In an article on the Microsoft website describing the company’s zero-trust journey, it says it started by implementing two-factor authentication (2FA) via smartcards for all users to access the corporate network remotely. This evolved to phone-based 2FA and later, the Azure Authenticator 2FA app. In the article, Microsoft states its ambition to deploy biometrics for user authentication: “As we move forward, the largest and most strategic effort presently under way is eliminating passwords in favour of biometric authentication through services like Windows Hello for Business.”
The next phase of Microsoft’s own deployment involved device enrolment. “We started by requiring that devices be managed (enrolled in device management via cloud management or classic on-premise management),” it explains. “Next, we required devices to be healthy in order to access major productivity applications such as Exchange, SharePoint and Teams.”
Like many organisations, Microsoft’s transition to zero trust is very much a multi-step journey. It says it is working to make primary services and applications that users require reachable from the internet. This means there will need to be a transition from legacy corporate network access to internet-first access where virtual private networks (VPNs) will be used where needed. Finally, it wants to reduce its reliance on VPNs, which it says will reduce users accessing the corporate network for most scenarios.
Recognising there will be instances of contractors, suppliers or guest users requiring access from unmanaged devices, Microsoft plans to establish a set of managed virtualised services that make applications or a full Windows desktop environment available.
Last year, the Google security blog provided an update to the company’s five-year roll-out of BeyondCorp, its zero-trust security model. In the update, Google programme manager Lior Tishbi, product manager Puneet Goel and engineering manager Justin McWilliams write: “Our mission was to have every Google employee work successfully from untrusted networks on a variety of devices without using a client-side VPN.”

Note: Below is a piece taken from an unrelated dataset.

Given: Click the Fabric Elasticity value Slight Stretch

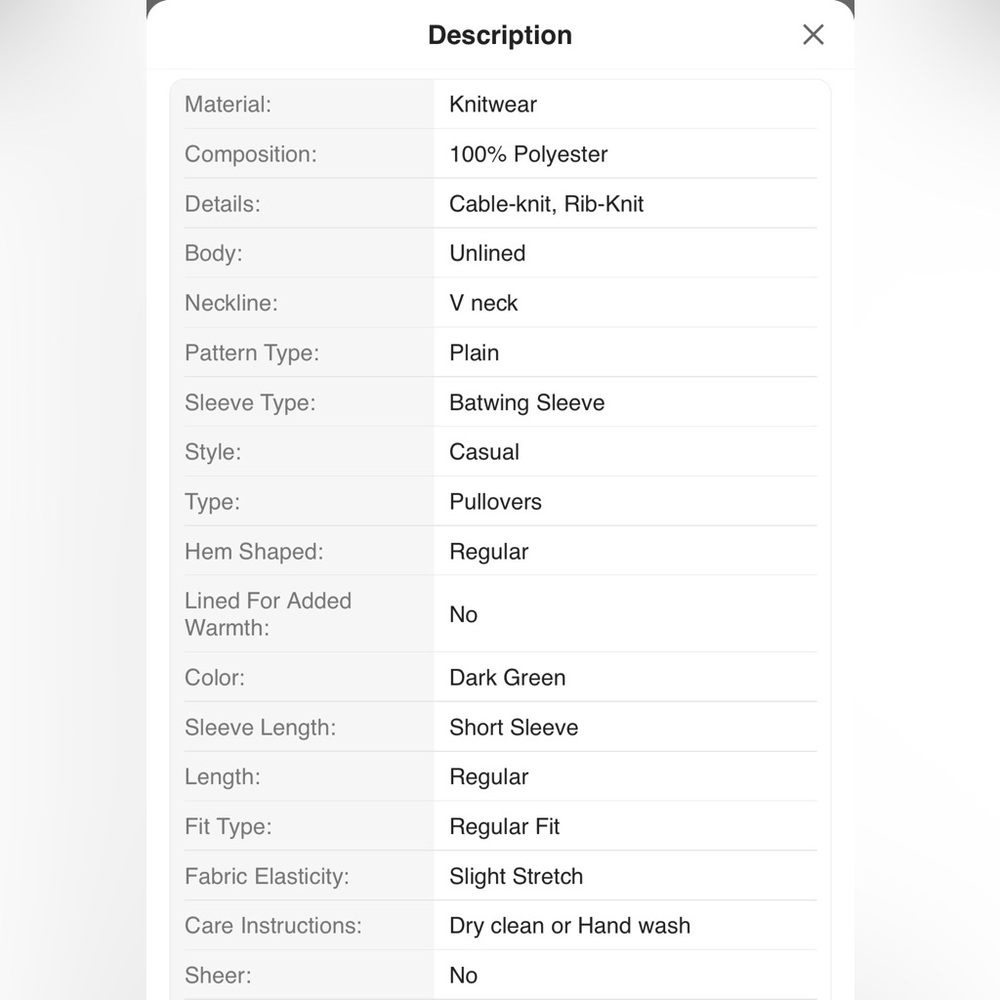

The trio outlined three core principles that make up BeyondCorp. First, the network does not determine which services a user has access to. Second, access to services is granted based on what the infrastructure knows about the user and their device. And third, in BeyondCorp, all access to services must be authenticated, authorised and encrypted for every request.
Five years on, and the blog post recognises the importance of executive buy-in when implementing any zero trust. In the blog post, Tishbi, Goel and McWilliams also stress the importance of accurate data. “Access decisions depend on the quality of your input data,” they write. “More specifically, it depends on trust analysis, which requires a combination of employee and device data. If this data is unreliable, the result will be incorrect access decisions, suboptimal user experiences and, in the worst case, an increase in system vulnerability, so the stakes are definitely high.”
Making zero trust integrate seamlessly into the way users work is something the experts Computer Weekly spoke to believe is vital to success. One approach to improving the zero-trust user experience is conditional access, which Avanade’s Revill says can offer a way to make security visible only when it is needed.
But a centrally managed zero-trust framework goes against some of the flexibility and agility that firms are striving to achieve through digital transformation, according to Keary. “Implementing zero trust in a DevOps environment needs additional technology and impact processes to segment and enforce this paradigm given that such an environment is very dynamic,” he says. “Applying zero trust in a DevOps environment without some form of automation and removing the manual aspect would simply not be scalable and would slow down pipeline throughput dramatically.”